Langkah Baru Pasca-Kontestasi Politik Domestik

Bagi perjalanan karier personal Anies sendiri, penunjukan internasional ini dinilai sebagai pembuktian bahwa ruang pengabdian publik tidak terbatas pada kontestasi politik di dalam negeri semata.

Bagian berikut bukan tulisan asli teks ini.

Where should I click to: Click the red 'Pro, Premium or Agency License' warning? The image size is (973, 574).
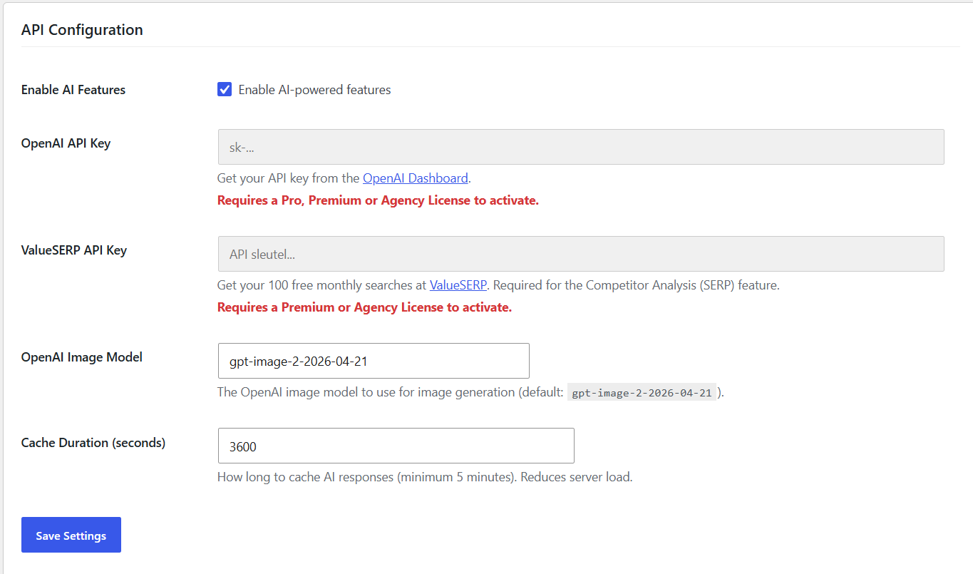click(x=378, y=200)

Melansir ulasan Merdeka.com, publik melihat fenomena ini sebagai langkah baru Anies Baswedan yang ditunjuk jadi penasihat kota Riyadh sebagai saluran aktualisasi gagasan-gagasannya mengenai konsep kota humanis yang inklusif di level dunia.

Langkah ini juga diprediksi akan semakin memperkuat posisi tawar diplomatik informal Indonesia di Arab Saudi, mengingat kedekatan hubungan personal yang terjalin antara tokoh nasional dengan pembuat kebijakan di Riyadh.

Prospek Kontribusi untuk Desain Riyadh Masa Depan

Melalui peran barunya, Anies diharapkan mampu membawa prinsip-prinsip pembangunan kota yang berorientasi pada keadilan sosial dan kelestarian ekologi, sebagaimana yang kerap ia gaungkan selama memimpin ibu kota RI. Tantangan Riyadh ke depan adalah mengubah kota gurun menjadi kota hijau yang ramah pejalan kaki dan efisien dalam penggunaan energi.

Dengan resminya penunjukan ini pada sisa tahun 2026, keterlibatan aktif Anies Baswedan di Arab Saudi akan menjadi perhatian penting bagi para pengamat kebijakan publik nasional dan internasional. Publik menantikan bagaimana implementasi ide-ide segar dari tanah air dapat beradaptasi dan mewarnai kemajuan arsitektur serta peradaban moderen di jantung Jazirah Arab tersebut.